Once you find your fish it’s a de­light, despite it look­ing like a ‘stretched gold­fish’, ac­cord­ing to the late food writer and piscine ex­pert Wil­liam Black. Its high fat con­tent adds rich­ness to the flavour and the liver is con­sid­ered a del­i­cacy, so it’s of­ten sold and cooked ungut­ted, rather like a wood­cock. In­deed they were once known as the wood­cock of the sea.

Scaled and gut­ted, red mul­let is per­haps best grilled but it can also be shal­low-fried or baked. If grilling, slash the body on both sides di­ag­o­nally down to the bone to help it cook more quickly and evenly. It part­ners par­tic­u­larly well with rose­mary, so a sprig or two in the pan al­ways works well. Other flavours it can hap­pily pair with in­clude chervil, tar­ragon and cit­rus.

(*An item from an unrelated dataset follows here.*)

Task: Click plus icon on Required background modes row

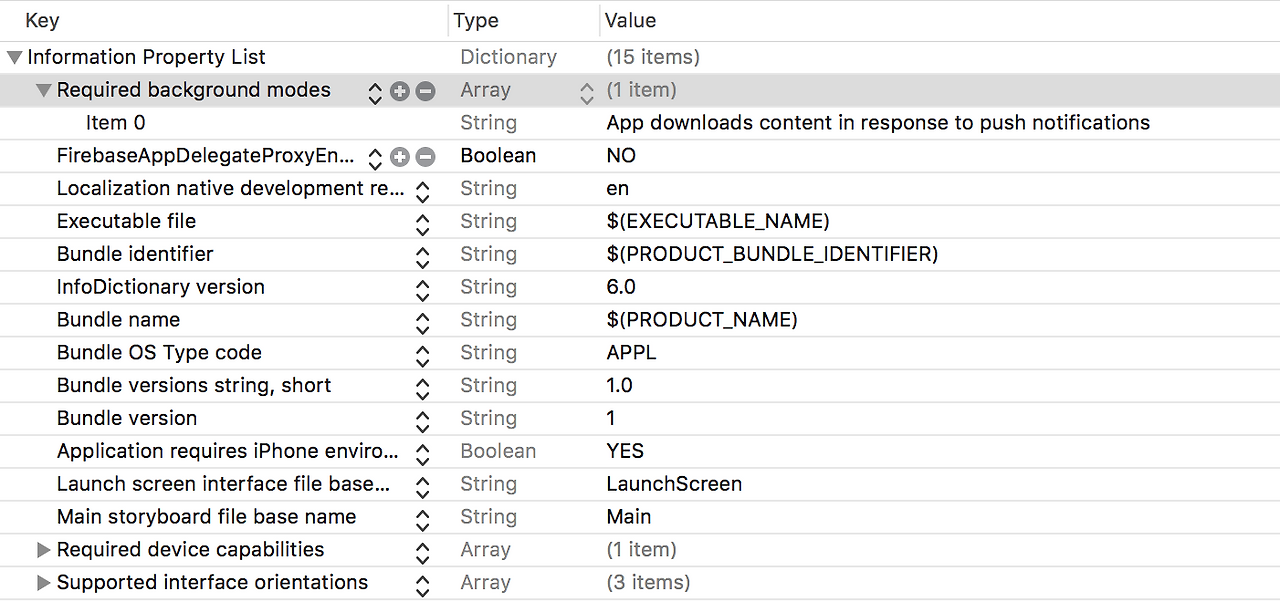Action: point(400,91)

Mark Hix keeps it sim­ple by fry­ing the pale-pink fil­lets in olive oil un­til they turn white and serv­ing them with fresh sam­phire and a tomato vinai­grette. Rick Stein sug­gests grilling and serv­ing with sauce vierge and toasted fen­nel seeds, or dress­ing fil­lets with pars­ley, gar­lic, toma­toes and chill­ies as a spaghet­tini sauce. José Pizarro de­scribes a lovely recipe of red mul­let – prefer­ably Mediter­ranean sur­mul­let – with pota­toes and black olives that really brings out the sweet flavour of the flesh.

The red mul­let is also a star of one of the last cen­tury’s most iconic fine-din­ing restau­rant dishes, ex­em­pli­fy­ing the zeit­geist of the time and set­ting the course of cook­ing in a new di­rec­tion. Red mul­let with potato scales was cre­ated by leg­endary French chef Paul Bo­cuse at L’Au­berge du Pont de Col­longes in Lyon in the 1960s.

The ‘scales’ of his red mul­let were made from slices of young potato brushed with egg yolk to form a sin­gle sturdy, crispy layer over the en­tire fil­let. Bo­cuse was said to have been in­spired by some­thing he saw at a French food show: a dish of cold sal­mon topped with cu­cum­ber slices (a com­po­si­tion cu­ri­ously fa­mil­iar to many Bri­tish buf­fet dis­plays).

I shall re­sist the temp­ta­tion to de­scribe this as the Mag­gie May of all fish dishes, but I think the rock­ing red mul­let might be heard hum­ming, ‘Do ya think I’m sexy?’ Party on, Sir Mul­lus sur­mule­tus.